━━━━━ Entries provided
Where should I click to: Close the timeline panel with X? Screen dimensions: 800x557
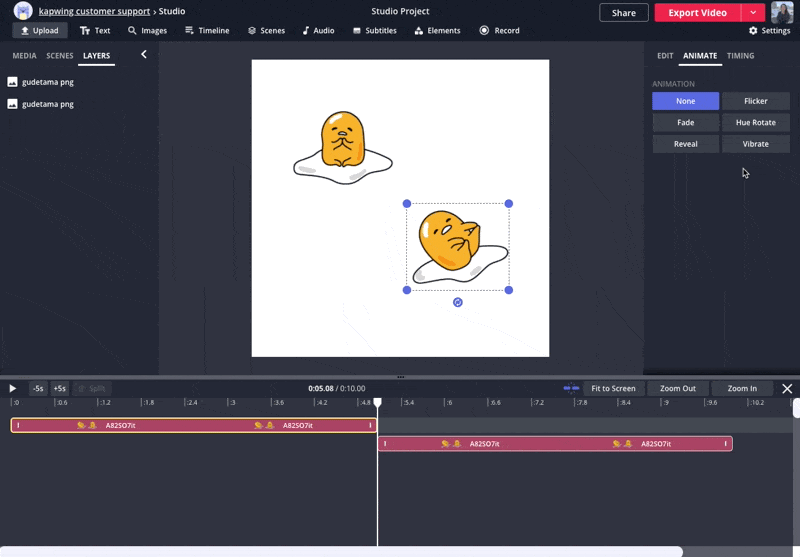(787, 388)
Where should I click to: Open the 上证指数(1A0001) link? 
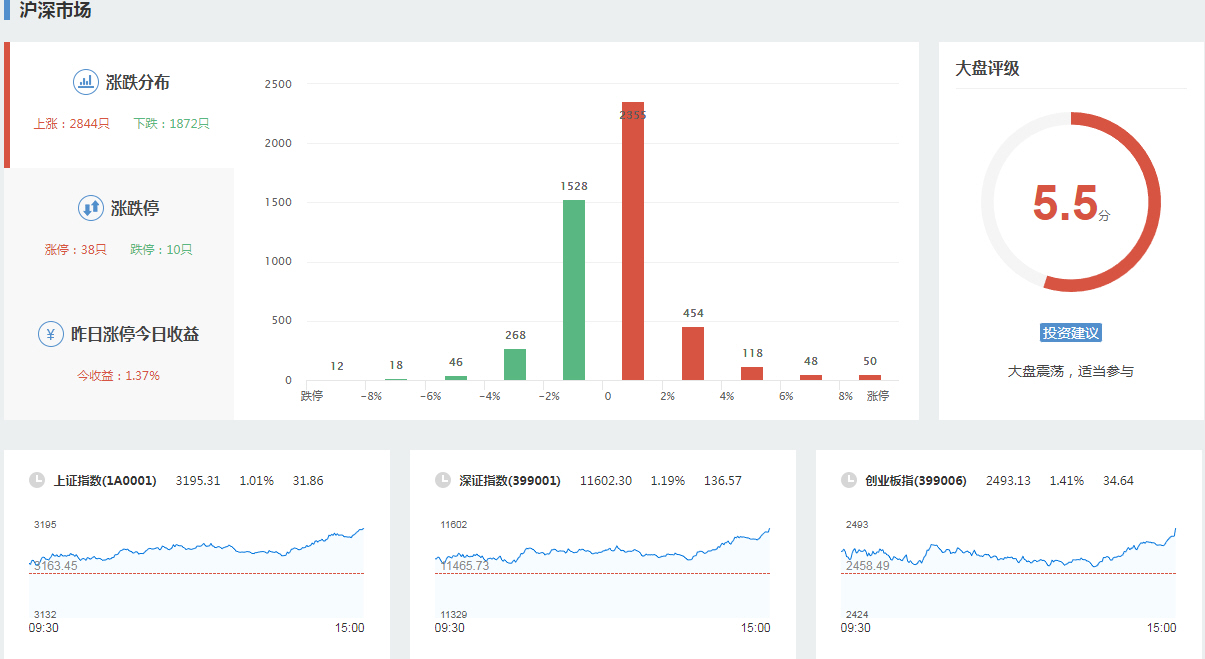105,481
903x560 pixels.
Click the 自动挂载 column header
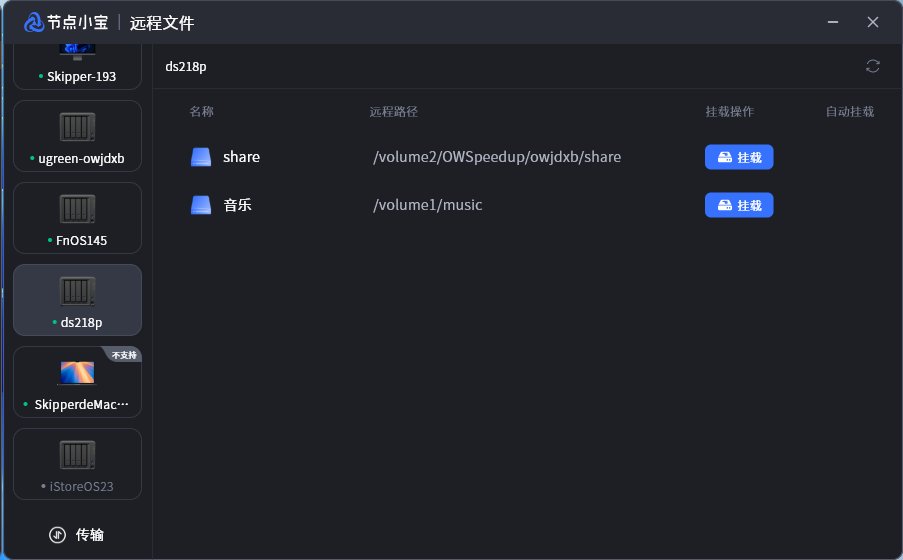pos(849,112)
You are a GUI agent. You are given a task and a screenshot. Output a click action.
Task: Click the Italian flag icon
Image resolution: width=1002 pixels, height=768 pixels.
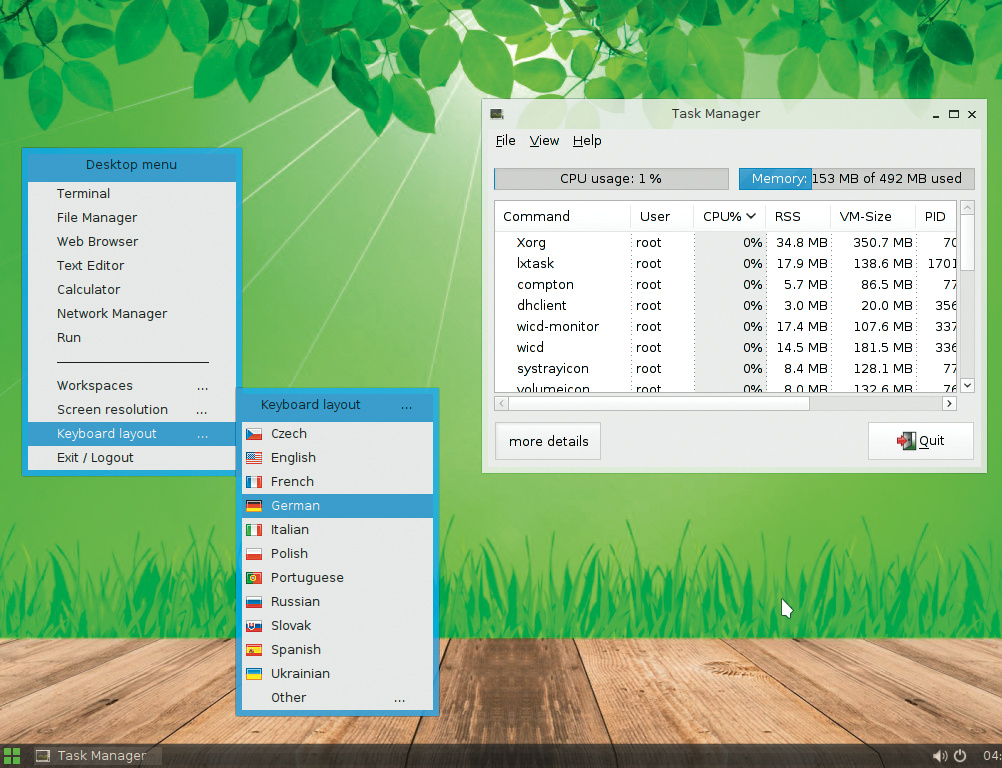pyautogui.click(x=254, y=530)
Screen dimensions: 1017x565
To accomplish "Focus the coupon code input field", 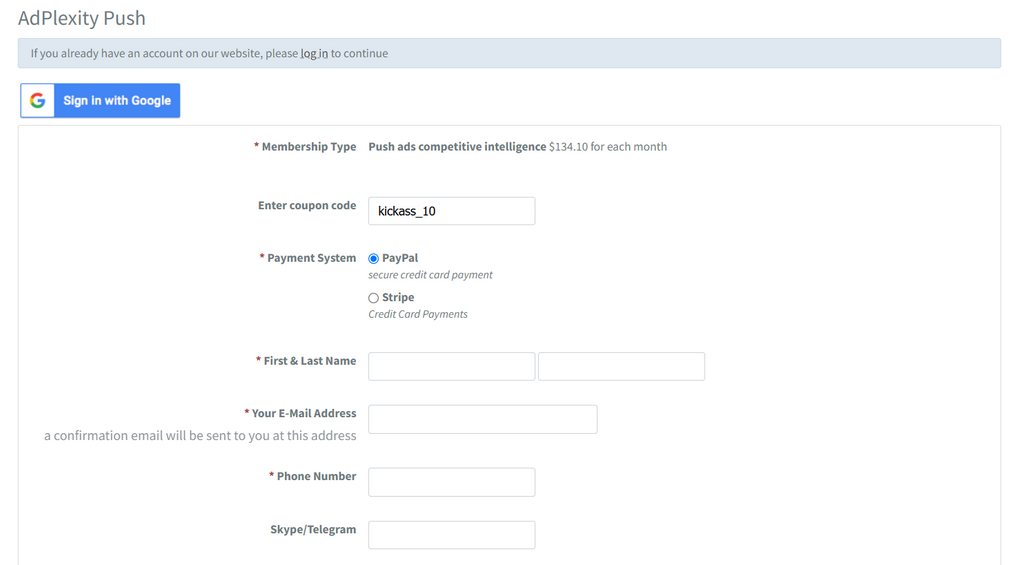I will tap(451, 211).
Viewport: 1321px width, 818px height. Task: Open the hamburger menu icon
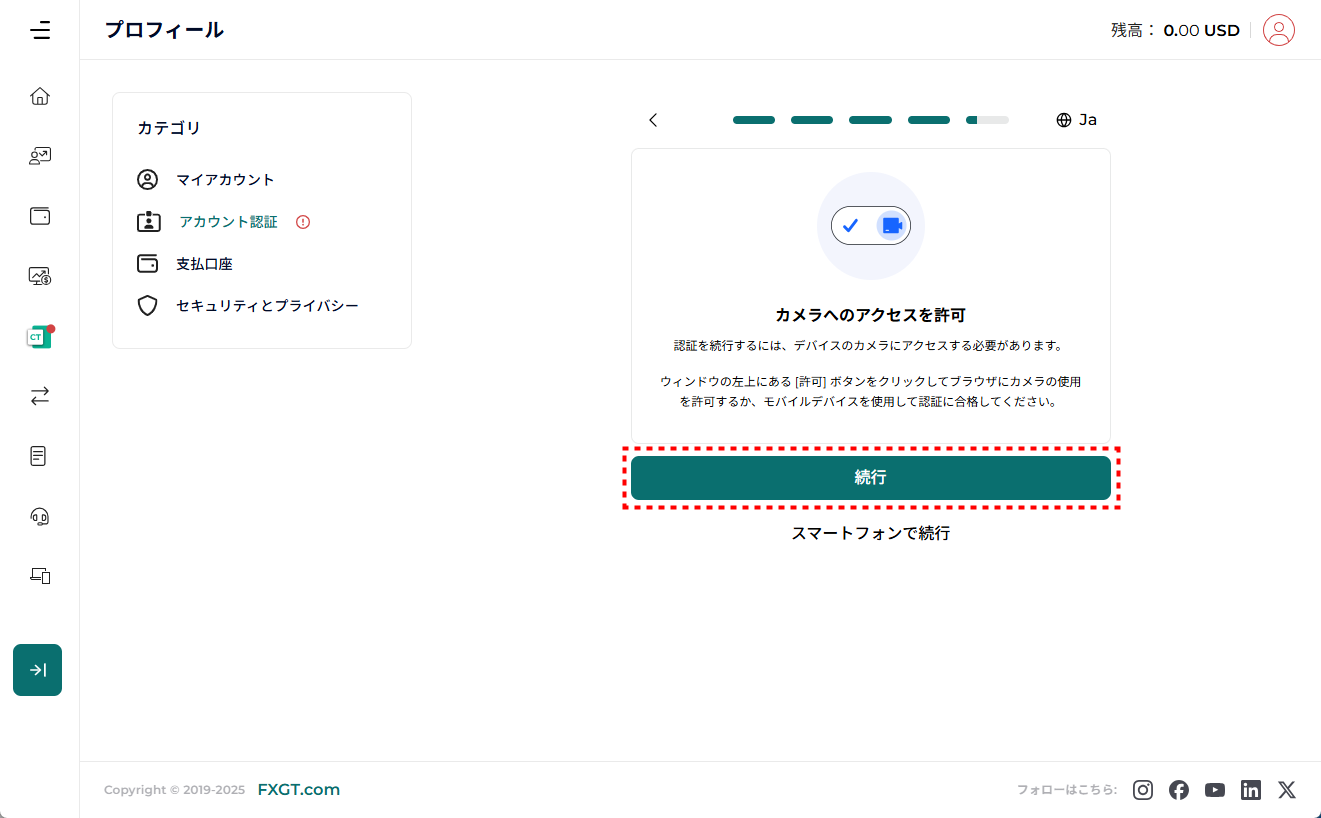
━━━━━━━━━━
* **Exercise objective**: Check each line in the data for the word "icon", then report only how many lines contain it.

* **Answer box**: 2